Task description —
The answer must be the full listing, reproduced word for word.

Given data —

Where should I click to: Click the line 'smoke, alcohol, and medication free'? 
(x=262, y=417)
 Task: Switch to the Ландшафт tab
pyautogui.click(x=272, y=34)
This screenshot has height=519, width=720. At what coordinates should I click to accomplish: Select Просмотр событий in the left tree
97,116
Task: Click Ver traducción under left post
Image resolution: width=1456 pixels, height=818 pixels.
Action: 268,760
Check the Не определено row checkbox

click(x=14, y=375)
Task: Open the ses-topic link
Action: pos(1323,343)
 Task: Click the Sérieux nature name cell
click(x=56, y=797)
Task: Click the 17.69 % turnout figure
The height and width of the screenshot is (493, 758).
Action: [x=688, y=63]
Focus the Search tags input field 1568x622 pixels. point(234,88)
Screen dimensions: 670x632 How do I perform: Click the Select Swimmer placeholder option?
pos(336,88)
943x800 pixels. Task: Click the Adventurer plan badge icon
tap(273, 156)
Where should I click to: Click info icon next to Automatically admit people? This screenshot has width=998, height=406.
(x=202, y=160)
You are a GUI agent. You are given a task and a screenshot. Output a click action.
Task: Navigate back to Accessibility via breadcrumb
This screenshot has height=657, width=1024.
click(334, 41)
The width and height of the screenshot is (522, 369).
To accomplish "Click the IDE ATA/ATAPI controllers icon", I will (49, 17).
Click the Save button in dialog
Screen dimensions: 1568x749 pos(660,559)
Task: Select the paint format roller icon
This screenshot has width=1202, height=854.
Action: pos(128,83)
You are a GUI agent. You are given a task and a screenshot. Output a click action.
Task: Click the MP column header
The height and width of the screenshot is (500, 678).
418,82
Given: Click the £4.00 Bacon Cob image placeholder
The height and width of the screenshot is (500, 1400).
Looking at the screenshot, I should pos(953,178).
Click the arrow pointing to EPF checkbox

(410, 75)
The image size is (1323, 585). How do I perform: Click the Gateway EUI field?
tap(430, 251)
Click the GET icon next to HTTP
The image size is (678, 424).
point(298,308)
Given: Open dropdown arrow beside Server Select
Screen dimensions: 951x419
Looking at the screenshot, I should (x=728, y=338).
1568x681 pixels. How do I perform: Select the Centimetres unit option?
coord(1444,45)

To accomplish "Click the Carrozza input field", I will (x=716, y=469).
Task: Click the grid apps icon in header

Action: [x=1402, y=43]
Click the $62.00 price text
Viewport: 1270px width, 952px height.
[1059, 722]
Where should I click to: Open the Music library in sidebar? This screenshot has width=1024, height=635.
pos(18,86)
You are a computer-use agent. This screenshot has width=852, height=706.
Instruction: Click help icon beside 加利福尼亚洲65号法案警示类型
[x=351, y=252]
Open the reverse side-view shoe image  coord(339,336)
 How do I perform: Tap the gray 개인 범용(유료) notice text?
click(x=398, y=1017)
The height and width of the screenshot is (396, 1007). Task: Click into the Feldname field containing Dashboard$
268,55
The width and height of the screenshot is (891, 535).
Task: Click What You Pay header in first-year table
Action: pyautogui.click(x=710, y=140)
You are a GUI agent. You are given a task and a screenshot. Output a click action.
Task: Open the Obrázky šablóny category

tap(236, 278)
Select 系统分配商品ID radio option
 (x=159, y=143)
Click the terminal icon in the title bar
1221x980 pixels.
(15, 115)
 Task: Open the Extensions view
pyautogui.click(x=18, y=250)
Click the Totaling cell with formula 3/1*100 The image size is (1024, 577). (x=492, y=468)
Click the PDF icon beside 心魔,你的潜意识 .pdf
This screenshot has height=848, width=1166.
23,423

Result below —
Where should I click to: Click the line 'smoke, alcohol, and medication free'? 
(x=262, y=417)
 Task: Switch to the Ландшафт tab
pyautogui.click(x=272, y=34)
This screenshot has height=519, width=720. At what coordinates should I click to accomplish: Select Просмотр событий in the left tree
97,116
Task: Click Ver traducción under left post
Image resolution: width=1456 pixels, height=818 pixels.
Action: 268,760
Check the Не определено row checkbox

click(x=14, y=375)
Task: Open the ses-topic link
Action: pos(1323,343)
 Task: Click the Sérieux nature name cell
click(x=56, y=797)
Task: Click the 17.69 % turnout figure
The height and width of the screenshot is (493, 758).
Action: [x=688, y=63]
Focus the Search tags input field 1568x622 pixels. point(234,88)
Screen dimensions: 670x632 How do I perform: Click the Select Swimmer placeholder option?
pos(336,88)
943x800 pixels. Task: Click the Adventurer plan badge icon
tap(273, 156)
Where should I click to: Click info icon next to Automatically admit people? This screenshot has width=998, height=406.
(x=202, y=160)
You are a GUI agent. You are given a task and a screenshot. Output a click action.
Task: Navigate back to Accessibility via breadcrumb
This screenshot has height=657, width=1024.
click(334, 41)
The width and height of the screenshot is (522, 369).
To accomplish "Click the IDE ATA/ATAPI controllers icon", I will (49, 17).
Click the Save button in dialog
Screen dimensions: 1568x749 pos(660,559)
Task: Select the paint format roller icon
This screenshot has width=1202, height=854.
Action: pos(128,83)
You are a GUI agent. You are given a task and a screenshot. Output a click action.
Task: Click the MP column header
The height and width of the screenshot is (500, 678).
418,82
Given: Click the £4.00 Bacon Cob image placeholder
The height and width of the screenshot is (500, 1400).
Looking at the screenshot, I should pos(953,178).
Click the arrow pointing to EPF checkbox

(410, 75)
The image size is (1323, 585). How do I perform: Click the Gateway EUI field?
tap(430, 251)
Click the GET icon next to HTTP
The image size is (678, 424).
point(298,308)
Given: Open dropdown arrow beside Server Select
Screen dimensions: 951x419
Looking at the screenshot, I should (x=728, y=338).
1568x681 pixels. How do I perform: Select the Centimetres unit option?
coord(1444,45)

To accomplish "Click the Carrozza input field", I will (x=716, y=469).
Task: Click the grid apps icon in header

Action: [x=1402, y=43]
Click the $62.00 price text
Viewport: 1270px width, 952px height.
[1059, 722]
Where should I click to: Open the Music library in sidebar? This screenshot has width=1024, height=635.
pos(18,86)
You are a computer-use agent. This screenshot has width=852, height=706.
Instruction: Click help icon beside 加利福尼亚洲65号法案警示类型
[x=351, y=252]
Open the reverse side-view shoe image  coord(339,336)
 How do I perform: Tap the gray 개인 범용(유료) notice text?
click(x=398, y=1017)
The height and width of the screenshot is (396, 1007). Task: Click into the Feldname field containing Dashboard$
268,55
The width and height of the screenshot is (891, 535).
Task: Click What You Pay header in first-year table
Action: pyautogui.click(x=710, y=140)
You are a GUI agent. You are given a task and a screenshot. Output a click action.
Task: Open the Obrázky šablóny category

tap(236, 278)
Select 系统分配商品ID radio option
 (x=159, y=143)
Click the terminal icon in the title bar
1221x980 pixels.
(15, 115)
 Task: Open the Extensions view
pyautogui.click(x=18, y=250)
Click the Totaling cell with formula 3/1*100 The image size is (1024, 577). (x=492, y=468)
Click the PDF icon beside 心魔,你的潜意识 .pdf
This screenshot has height=848, width=1166.
23,423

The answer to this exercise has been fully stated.